❦ The keeper's ledger

Changelog

What has changed in the Greenwood of Elaris — new ways to play and notable fixes, newest first.

18 July 2026 — Tavern gambling

  • New action: gamble. Wager gold on a two-dice toss against a game-running keeper — five tables across the realm. Ties go to the house, stakes up to 100 gold… and not every table is honest.

17 July 2026 — Crafting & cooking, bulk trade

  • New action: craft. Sixteen recipes to discover — cook at any campfire or a settlement hearth, with makings from markets, hunts and wild forage spots.
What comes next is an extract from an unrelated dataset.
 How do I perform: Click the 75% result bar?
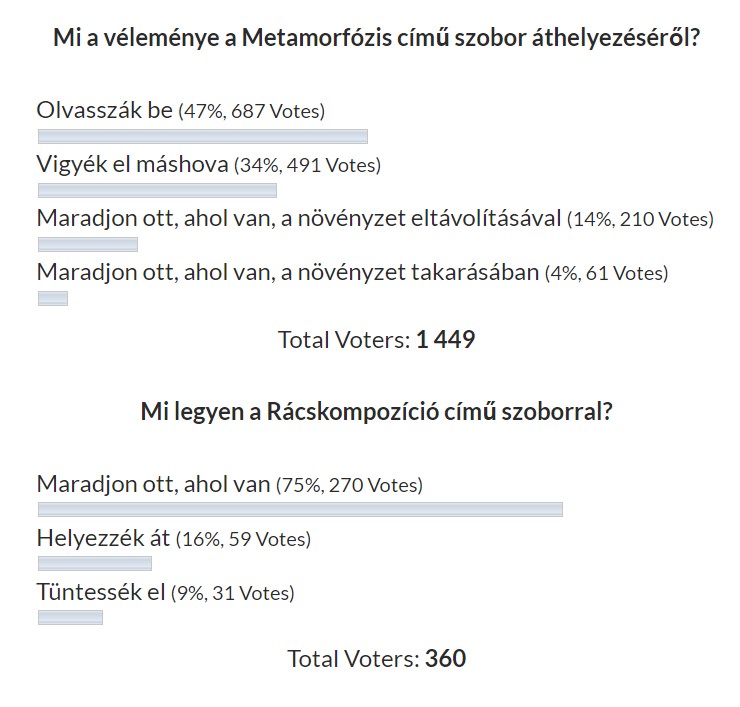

A new Recipes panel in the rail shows what you can make right now.
  • Bulk buy & sell: trade a whole basket in one turn — “buy bread and honey”, “sell the pelts and the tusks”.

16 July 2026 — Quality of life

  • NPCs now remember the last conversation they had with you and pick it back up next time you talk.
  • A welcome email greets new travellers after sign-up.
  • Smarter action suggestions, including the roads out of town.
  • Mobile fixes (quest text), sign-up fixes and performance work.
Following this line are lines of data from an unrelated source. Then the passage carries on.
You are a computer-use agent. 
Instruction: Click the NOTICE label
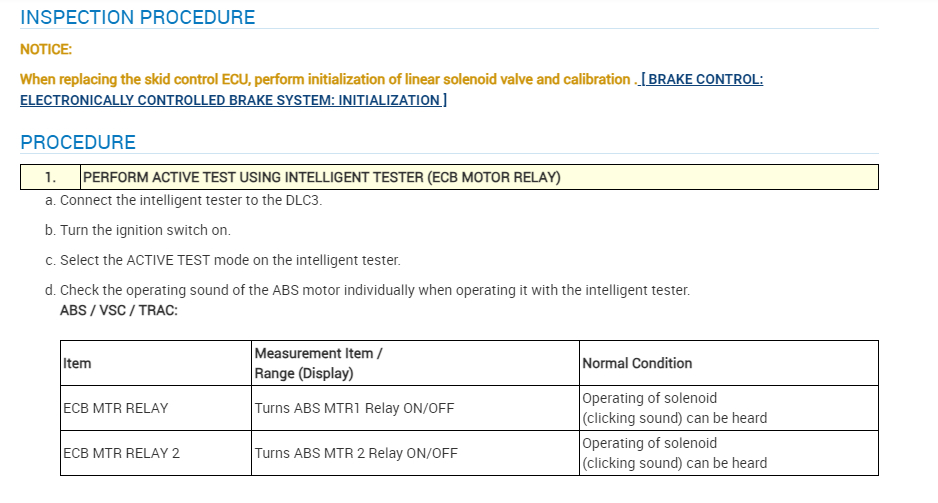[46, 49]
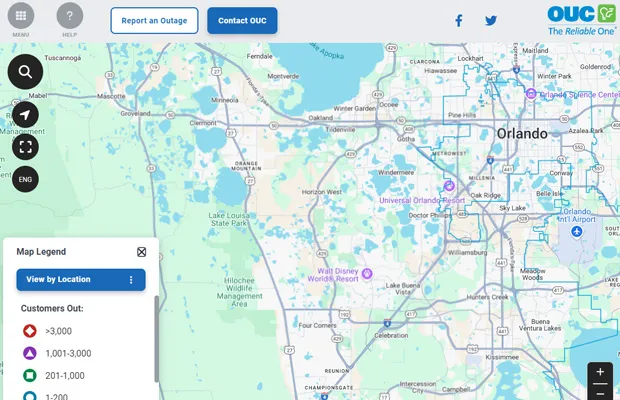The height and width of the screenshot is (400, 620).
Task: Toggle fullscreen map view
Action: click(26, 147)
15 July 2026 — Housekeeping

  • Published the privacy policy; the site is now properly indexable by search engines.

14 July 2026 — Recap reliability

  • The “while you were away” recap is far more reliable — it no longer goes quiet when the storyteller is slow to answer.

12 July 2026 — GenFable goes live 🎉

  • The Living World opened its gates at genfable.com.
  • Days now pass in the Greenwood — the world clock advances and dawn is announced across the realm.
  • Production hardening for launch.

9 July 2026 — Fairer secrets

  • Every locked hidden cache now has an in-world way to learn its secret — no more unguessable phrases.
  • Published the Terms of Service; assorted UI polish.

8 July 2026 — Light fingers, fuller world

  • New action: pickpocket. Twenty-eight marks across the realm — safe marks pay coppers, long shots pay well, and one caught hand is remembered.
  • New easy starter quests and faces around Oakhollow for fresh travellers.
  • NPCs now know their local market prices when asked, and the storyteller paints richer scenes — inn interiors, statue inscriptions, rumours of work.